Saturday, November 2, 2024

Storm not expected to delay $300 jobless checks in Louisiana

by Associated Press

BATON ROUGE, La. (AP) — The tropical weather threatening Louisiana won’t stop $300 checks from going out this week to about 400,000 people left unemployed during the coronavirus pandemic, Gov. John Bel Edwards said Monday.

“We do not anticipate that the storm will delay that. I’m expecting those payments to be in the mail by the end of the week,” the Democratic governor said.

Jobless workers will get the weekly payments retroactive to Aug. 1, Edwards said.

He didn’t provide a specific day that people will start receiving the checks, but said the labor department is working on changes to its computer systems to process them. Officials have pledged to get the work done even as Tropical Storm Laura threatens to become a hurricane when it approaches Louisiana later this week.

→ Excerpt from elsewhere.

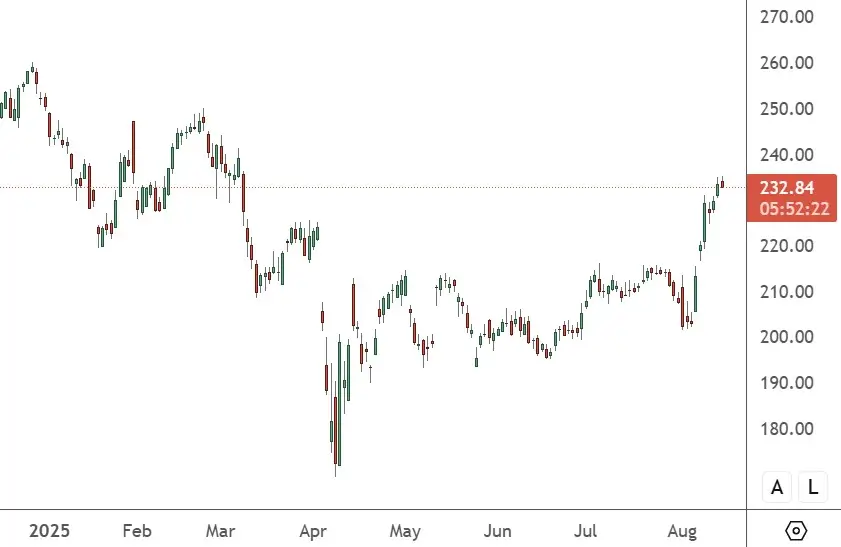Screen dimensions: 841x547
Task: Toggle log scale 'L' button
Action: point(813,488)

Louisiana has received $375 million in federal funds so far to cover the enhanced federal unemployment benefits offered through an executive order issued by President Donald Trump. About 400,000 people in Louisiana are expected to receive the federal unemployment assistance. But as many as 87,000 others may not meet the needed criteria, according to the governor’s office.

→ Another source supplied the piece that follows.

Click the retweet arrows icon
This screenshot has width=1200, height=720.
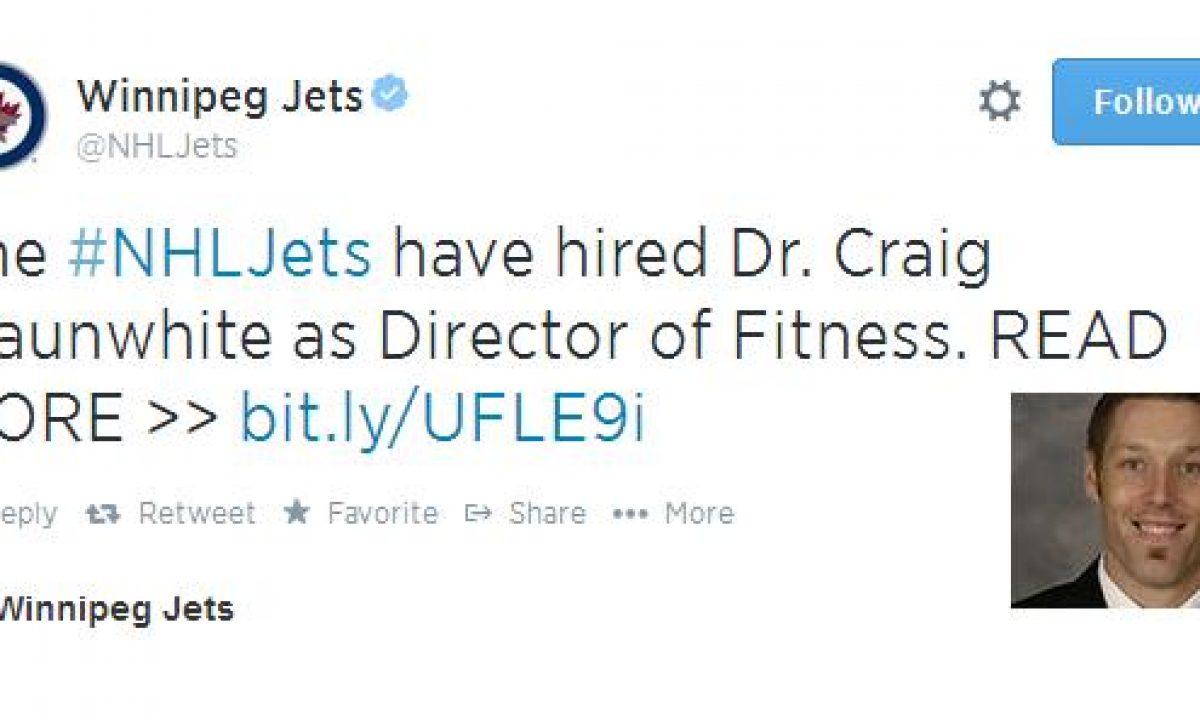click(103, 514)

The dollars come from a Federal Emergency Management Agency disaster relief fund. Critics question the validity of Trump’s order. And it’s unclear how long that unemployment assistance will last before the $44 billion in federal disaster relief dollars steered to unemployment aid runs out.

The $300 federal unemployment dollars come on top of state benefits that max out at $247 weekly. The federal assistance is only half the $600 weekly federal payment the unemployed had been receiving earlier in the coronavirus pandemic. That aid, enacted by Congress, expired at the end of July.

Congress hasn’t yet agreed to any further unemployment assistance, with Republicans and Democrats in a stalemate over the next virus aid package.

For most people, the coronavirus causes mild or moderate symptoms. For some, especially older adults and those with existing health problems, it can cause more severe or fatal illness.

More than 143,000 cases of the coronavirus have been confirmed by Louisiana’s health department, though the true number of virus infections is thought to be far higher because many people have not been tested and studies suggest people can be infected without feeling sick. The state’s death toll from the COVID-19 disease caused by the coronavirus grew Monday to 4,623.

The health department says more than 118,000 people in Louisiana have recovered.